**SOURCE DOCUMENT**
DPH also recommends that individuals with chronic diseases monitor and manage their conditions, as non-compliance with physician’s recommendations can increase the risk for infection and complications. This includes maintaining appointments with their health care provider, taking medications as prescribed, and following diet and exercise recommendations from their doctor. Additionally, individuals who smoke and who are ready to stop using tobacco are encouraged to call the Delaware Quitline at 1-866-409-1858.

The CDC and DPH continue to recommend vaccination as long as influenza viruses are circulating and emphasize that it is not unusual for a second wave of flu activity during a flu season. The second wave is usually caused by an influenza B virus. This season, there has been very little influenza B virus activity.

Flu vaccines are still available at State Service Centers, primary care providers and specialists, pharmacies, and some grocery stores. To find participating stores, enter your zip code in the Centers for Disease Control and Prevention’s (CDC) flu vaccine finder at http://www.cdc.gov/flu/. For more information about the flu, visit flu.delaware.gov/ or call DPH at 1-800-282-8672. The CDC recommends use of any licensed, age-appropriate influenza vaccine, including inactivated influenza vaccine [IIV], recombinant influenza vaccine [RIV], or live attenuated influenza vaccine (LAIV). If you have questions about which vaccine is best for you, talk to your doctor or other health care professional. Flu shots are still available at DPH clinics located within the State Service Centers:

• Porter State Service Center, 509 W. Eighth St., Wilmington. For all ages 9 and up. Walk-ins are welcome
Monday through Friday from 8:00 a.m. to noon and from 1:00 p.m. to 4:30 p.m.

[Stored data]
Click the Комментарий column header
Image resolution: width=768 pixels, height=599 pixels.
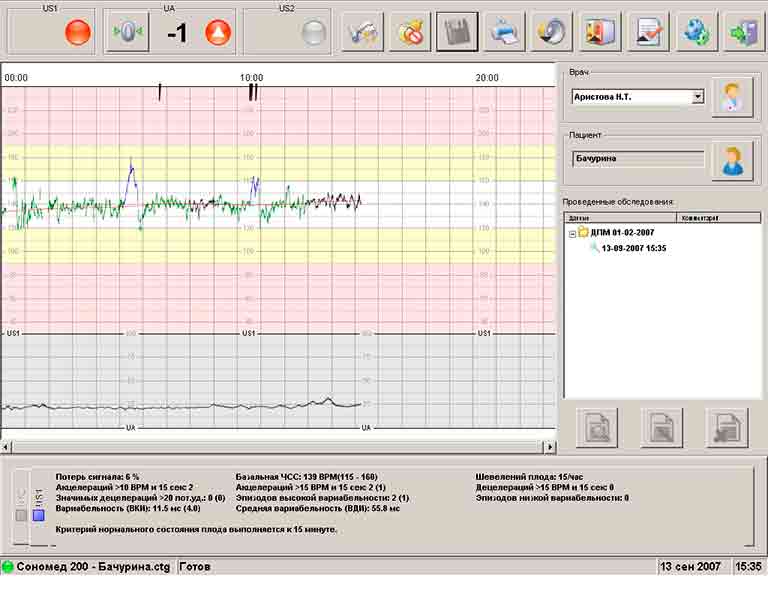pos(714,217)
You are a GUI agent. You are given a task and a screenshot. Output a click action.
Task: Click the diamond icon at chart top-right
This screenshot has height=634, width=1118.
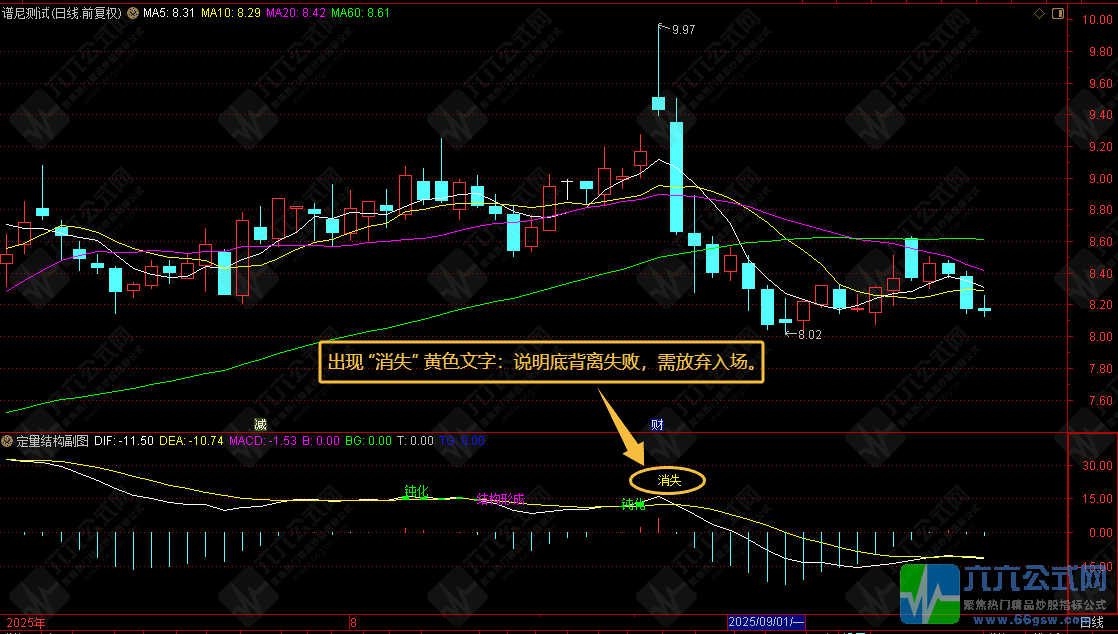tap(1039, 14)
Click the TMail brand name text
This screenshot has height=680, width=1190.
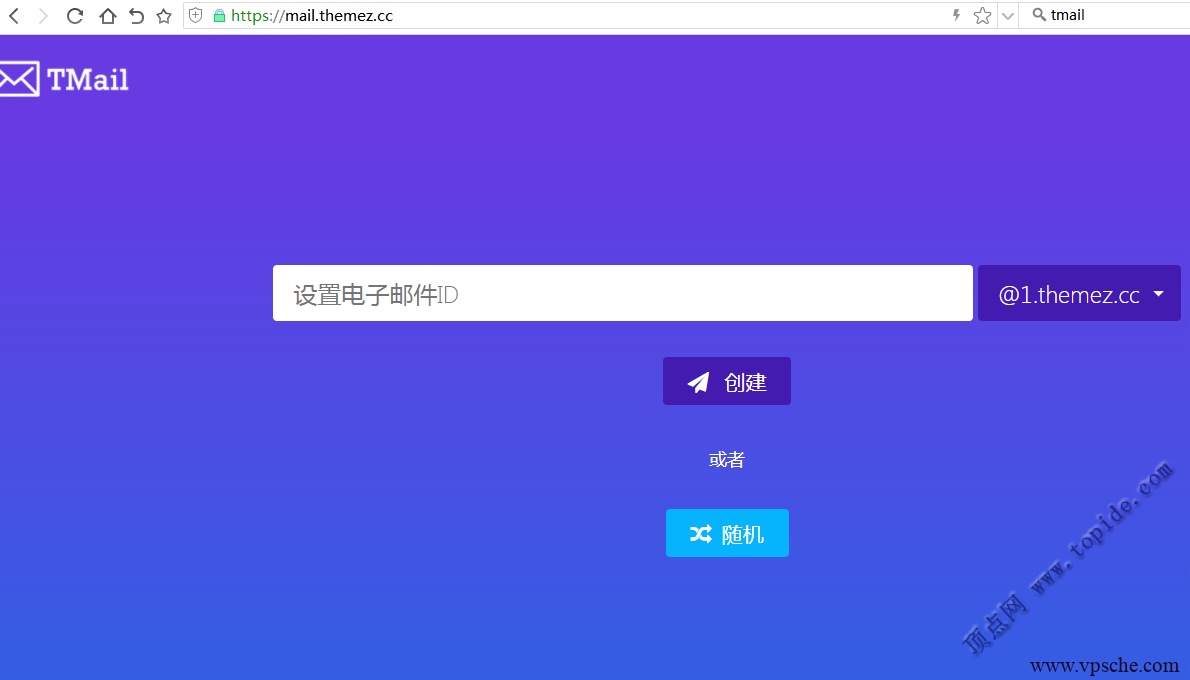(88, 80)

**TRY IT**
Duplicate the passage of the flu notice from "DPH also recommends" up to and including "Quitline at 1-866-409-1858.". The records have nothing to do with this.

**FINISHED TASK**
DPH also recommends that individuals with chronic diseases monitor and manage their conditions, as non-compliance with physician’s recommendations can increase the risk for infection and complications. This includes maintaining appointments with their health care provider, taking medications as prescribed, and following diet and exercise recommendations from their doctor. Additionally, individuals who smoke and who are ready to stop using tobacco are encouraged to call the Delaware Quitline at 1-866-409-1858.